Robust Multi-contrast MRI Medical Image Translation via Knowledge Distillation and Adversarial Attack.
Authors
Abstract
Medical image translation is of great value but is very difficult due to the requirement with style change of noise pattern and anatomy invariance of image content. Various deep learning methods like the mainstream GAN, Transformer and Diffusion models have been developed to learn the multi-modal mapping to obtain the translated images, but the results from the generator are still far from being perfect for medical images. In this paper, we propose a robust multi-contrast translation framework for MRI medical images with knowledge distillation and adversarial attack, which can be integrated with any generator. The additional refinement network consists of teacher and student modules with similar structures but different inputs.

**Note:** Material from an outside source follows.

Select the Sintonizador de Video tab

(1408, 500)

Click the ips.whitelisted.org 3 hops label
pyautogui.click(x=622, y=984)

Unlike the existing knowledge distillation works, our teacher module is designed as a registration network with more inputs to better learn the noise distribution well and further refine the translated results in the training stage. The knowledge is then well distilled to the student module to ensure that better translation results are generated. We also introduce an adversarial attack module before the generator. Such a black-box attacker can generate meaningful perturbations and adversarial examples throughout the training process. Our model has been tested on two public MRI medical image datasets considering different types and levels of perturbations, and each designed module is verified by the ablation study. The extensive experiments and comparison with SOTA methods have strongly demonstrated our model's superiority of refinement and robustness.